Is there an upside to postpartum depression?
I am not so sure, but perhaps it was the case for Susan Benjamin Feingold, a psychologist who, herself, experienced postpartum depression over 20 years ago.
For those experiencing this sometimes devastating disorder it could be an opportunity for a “new beginning” if the mom gets the appropriate help.
Twenty years ago, as we know, this disorder was not taken very seriously and was mostly known as the “baby blues” and was mostly left untreated. It was felt that “baby blues” was hormonal and self limiting. So when the postpartum period was over in about six weeks after delivery the baby blues would go away with it.
We now know, postpartum depression is more complicated and serious than the “baby blues”.
Personally, I like Ms. Feingold’s approach. As a clinical psychologist, “she encourages women to view postpartum depression as they would any other difficult time in life that would provide an opportunity for personal growth and transformation.”

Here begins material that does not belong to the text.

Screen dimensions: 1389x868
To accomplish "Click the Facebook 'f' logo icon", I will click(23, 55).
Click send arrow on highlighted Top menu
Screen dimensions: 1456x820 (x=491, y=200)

Stigma is still attached to mental conditions and postpartum depression is not immune to this stigmatizing. After all, what is wrong with a mom who cannot find joy and happiness in her newborn?

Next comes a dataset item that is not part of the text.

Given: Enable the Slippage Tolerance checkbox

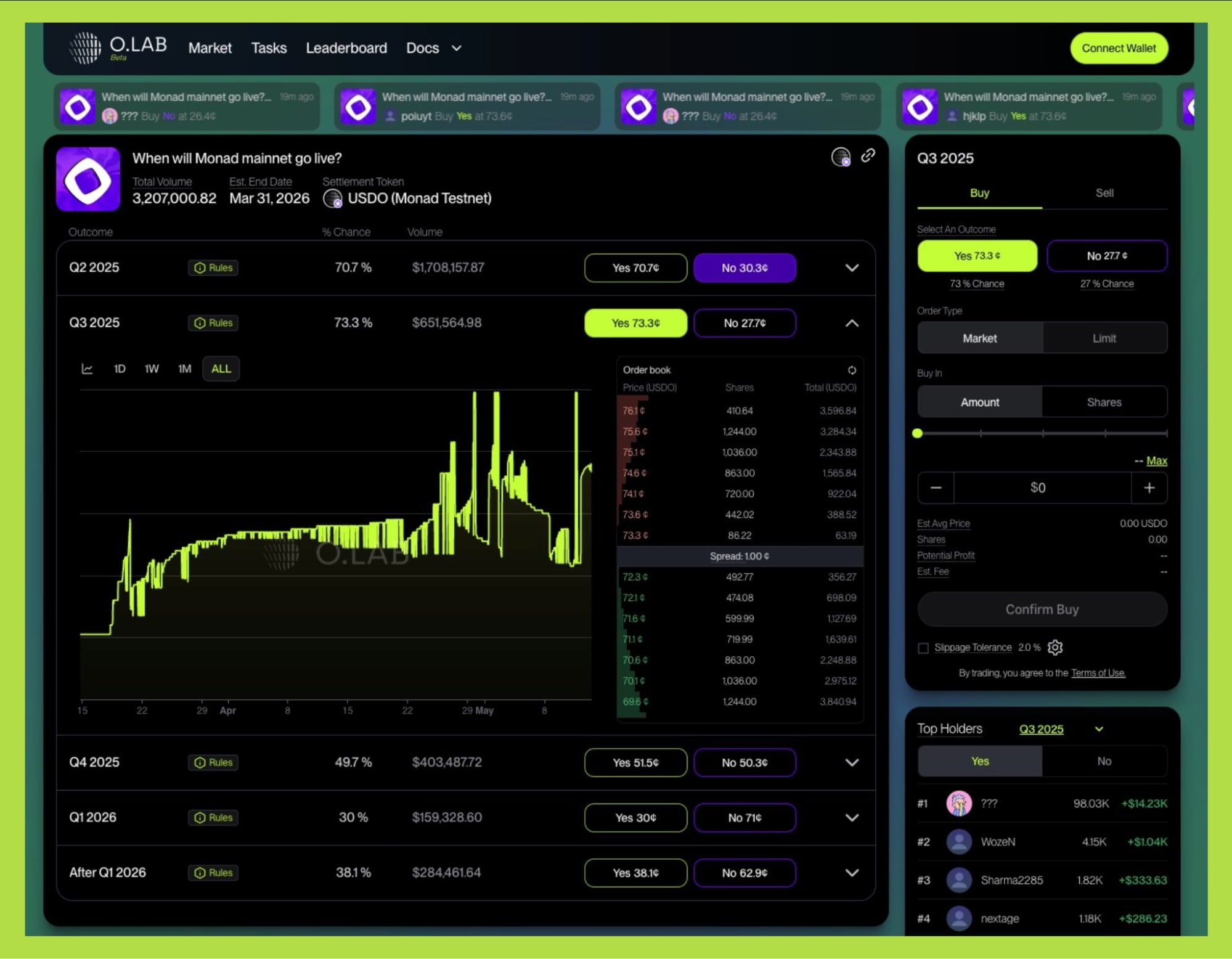Looking at the screenshot, I should click(x=923, y=648).
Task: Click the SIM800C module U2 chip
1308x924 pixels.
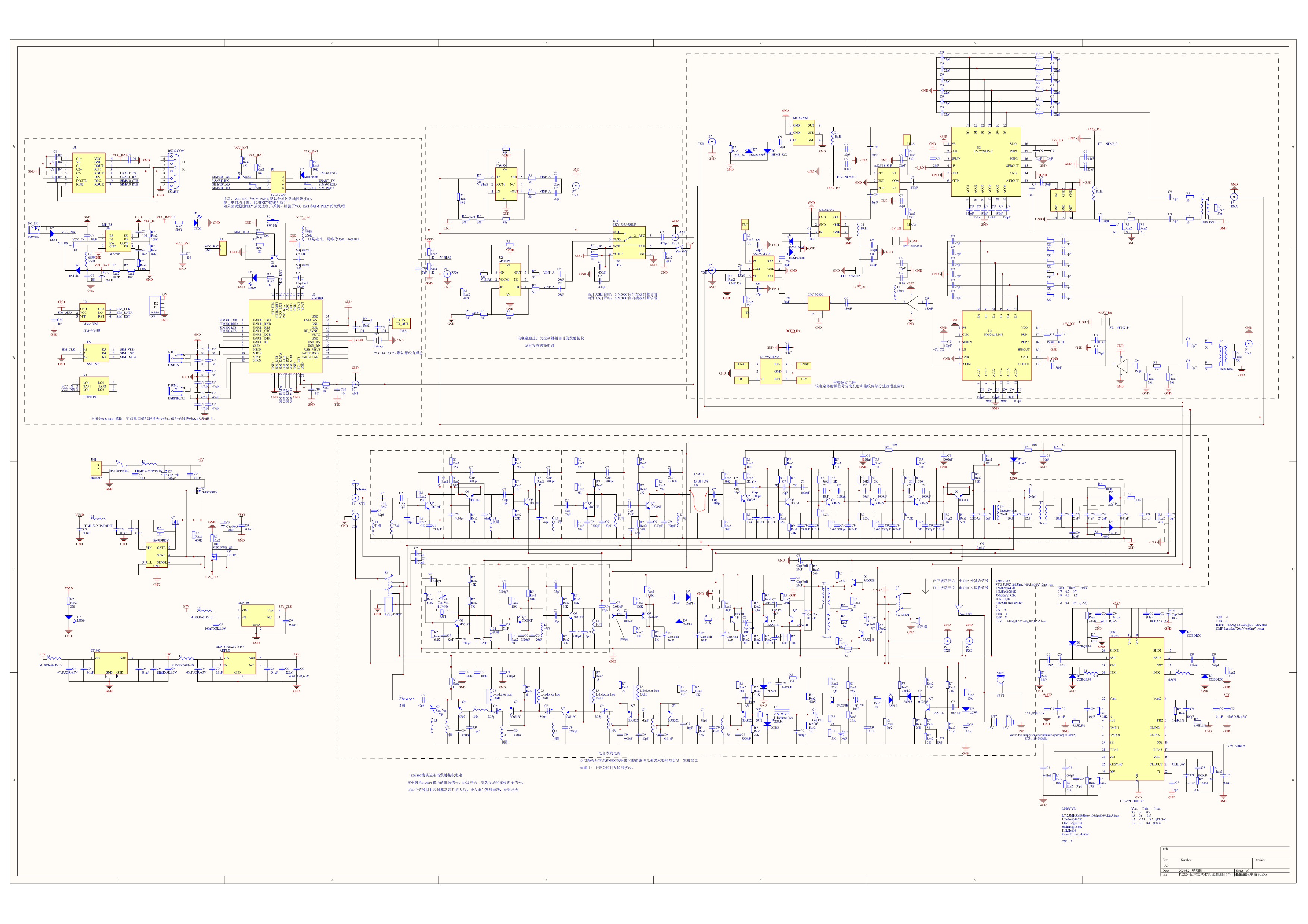Action: tap(286, 336)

Hopelessness can follow the delivery of a baby for various reasons and whether or not it is stimulated by a change in hormones does not diminish the seriousness of postpartum depression.
With the proper professional help moms suffering from this disorder can actually have a very good outcome. They can make changes and perhaps as they put the pieces of their life back together they will have learned that they are stronger and better for the experience.

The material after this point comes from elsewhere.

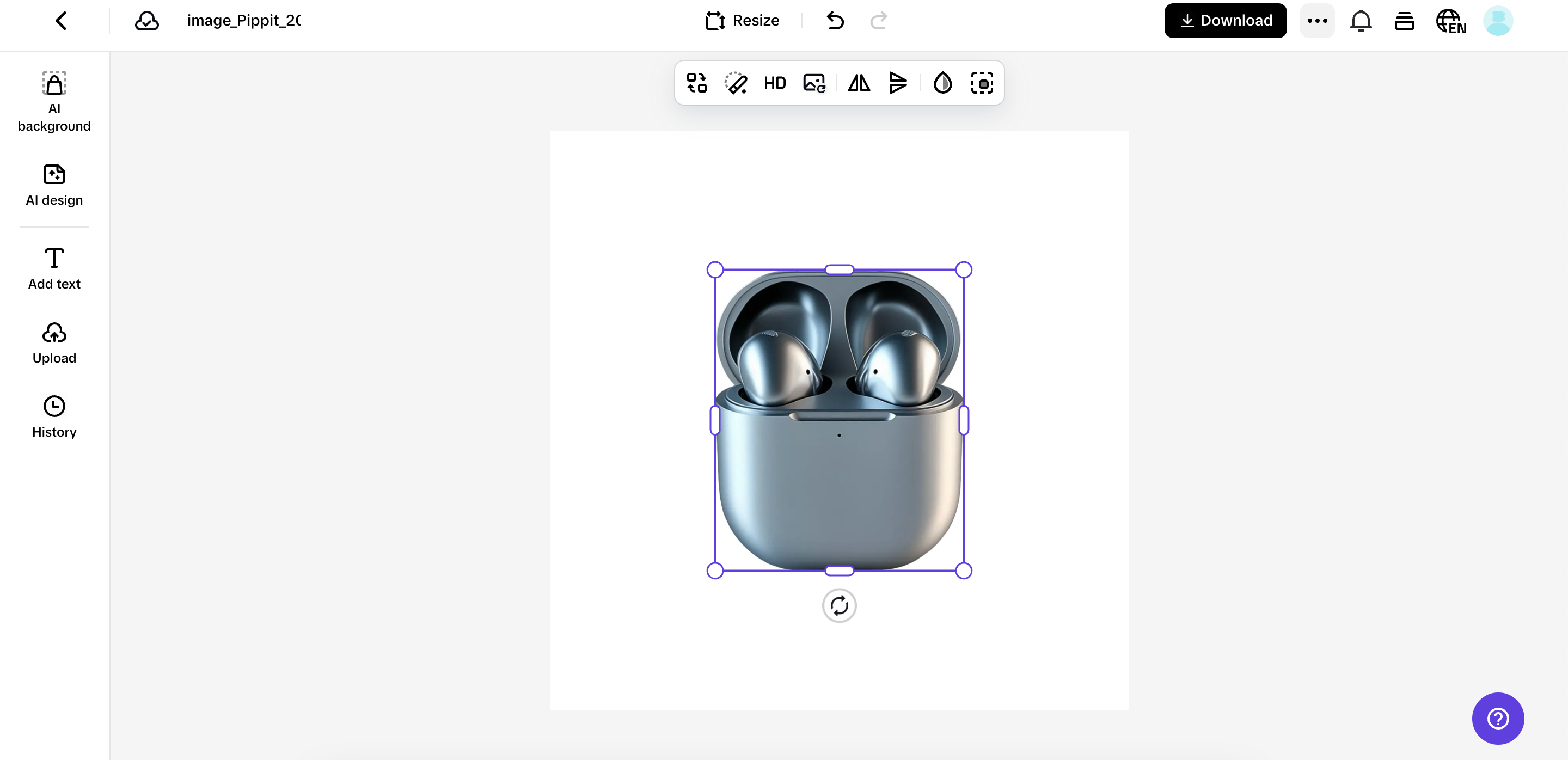This screenshot has width=1568, height=760.
Task: Open the Upload panel
Action: 54,342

The medical journal JAMA Psychiatry reports that, 1 in 7 women suffers from PPD.
The largest study to date shows that as many as 1 in every 7 women suffers postpartum depression. And the study, published in the journal JAMA Psychiatry, finds that among women followed for a year after delivery, some 22 percent had been depressed.
The study also recommends that all pregnant women and new mothers be screened for depression.
According to Feingold, PPD symptoms fall into four areas or clusters.
- depression cluster- overall lack of joy, loss of appetite, desire to sleep all the time, feeling of hopelessness
- anxiety cluster- insomnia, racing thoughts, worry, tension headaches
- panic disorder-panic attacks, which mimic a heart attack
- associated obsessive thoughts such as hurting the baby- feeling that something is going to happen to their baby
Feingold also mentions in her new book that women who successfully work through their postpartum depression sometimes then begin to work on other pre-existing symptoms and improve the overall quality of their lives as women and mothers.
It sounds like Feingold’s approach to postpartum depression and its treatment could be just the answer for many of the moms who suffer from this disorder. It could be the “new beginning” leading to the “happy ending”.
Feingold has written a new book, “Happy Endings, New Beginnings: Navigating Postpartum Disorders,” that offers advice, including when to seek medical help. But it also encourages women to view postpartum depression as they would any other difficult times in their lives that would give them an opportunity for personal growth and transformation.